Send images alongside text via OpenAI content-parts:

{
  "model": "claude-fable-5",
  "max_tokens": 4096,
  "messages": [
    {
      "role": "user",
      "content": [
        { "type": "text", "text": "What does this chart show?" },
        {
          "type": "image_url",
          "image_url": { "url": "https://example.com/chart.png" }
        }
      ]
    }
  ]
}

Supported image formats: PNG, JPEG, GIF, WebP. Each image counts toward the input token budget based on its resolution.

Prompt caching

Anthropic's prompt caching pays off on stable system prompts, recurring RAG context, and long multi-turn agent histories.

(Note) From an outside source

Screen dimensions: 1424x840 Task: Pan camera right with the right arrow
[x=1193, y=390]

The first call pays the cache-write rate on the cacheable region; subsequent calls within the cache window pay only the (much lower) cache-read rate on those tokens.

To enable caching, call /v1/messages natively and add a cache_control block. Example:

{
  "model": "claude-fable-5",
  "max_tokens": 4096,
  "system": [
    {
      "type": "text",
      "text": "<your long stable system prompt>",
      "cache_control": { "type": "ephemeral" }
    }
  ],
  "messages": [
    { "role": "user", "content": "Question for the assistant" }
  ]
}

The cache key is the hash of the cacheable content. See api.reapi.ai/pricing for cache-read and cache-write rates.

Refusals and fallback

Claude Fable 5 includes safety classifiers that can decline certain requests. On the native /v1/messages surface a refusal is returned as a successful response with stop_reason: "refusal" — not an HTTP error — and the response reports which classifier declined the request.

Two things follow:

A request refused before any output is generated is not billed.
A refused request can usually be served by another Claude model. Retry it with a different model value on the same key — Claude Opus 4.8 covers most workloads the classifier declines on Fable 5.

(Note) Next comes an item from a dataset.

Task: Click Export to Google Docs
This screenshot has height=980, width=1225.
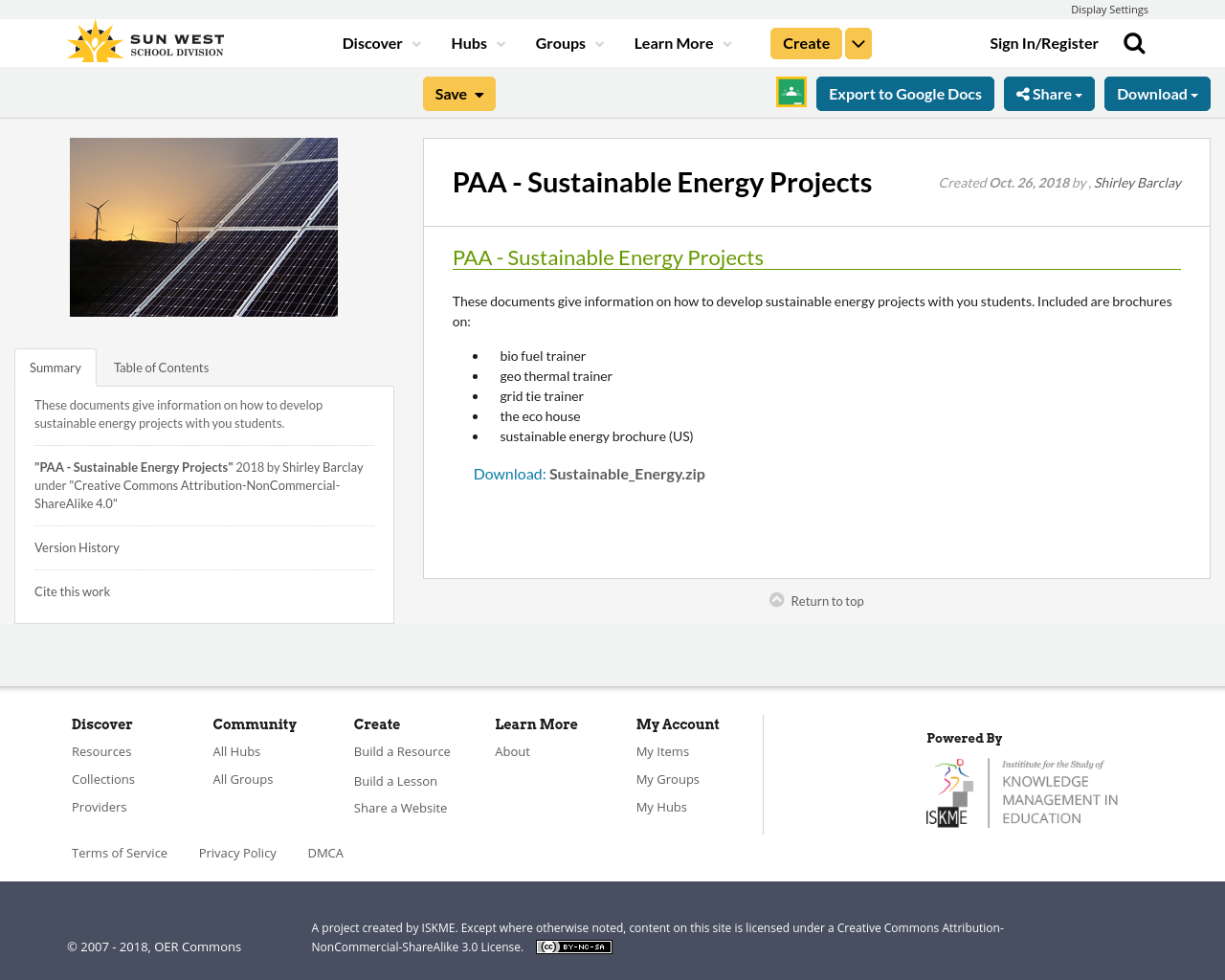Action: pos(904,92)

Handle stop_reason: "refusal" (native surface) or an empty completion with a refusal marker (OpenAI surface) explicitly in your integration rather than treating it as a transport failure: it is deterministic for a given prompt, so a verbatim retry on the same model will refuse again.

Response shape — `/v1/chat/completions`

Non-streaming (`stream: false`)

{
  "id": "chatcmpl-018f5a3a1b6e7d9f8c2b4d6e8f0a2c4e",
  "object": "chat.completion",
  "created": 1749600000,
  "model": "claude-fable-5",
  "choices": [
    {
      "index": 0,
      "message": {
        "role": "assistant",
        "content": "Hello! How can I help you today?"
      },
      "finish_reason": "stop"
    }
  ],
  "usage": {
    "prompt_tokens": 12,
    "completion_tokens": 9,
    "total_tokens": 21,
    "prompt_tokens_details": {
      "cached_tokens": 0
    }
  }
}

usage.prompt_tokens_details.cached_tokens reports how many input tokens were served from cache — the part billed at the cache-read rate rather than the standard input rate.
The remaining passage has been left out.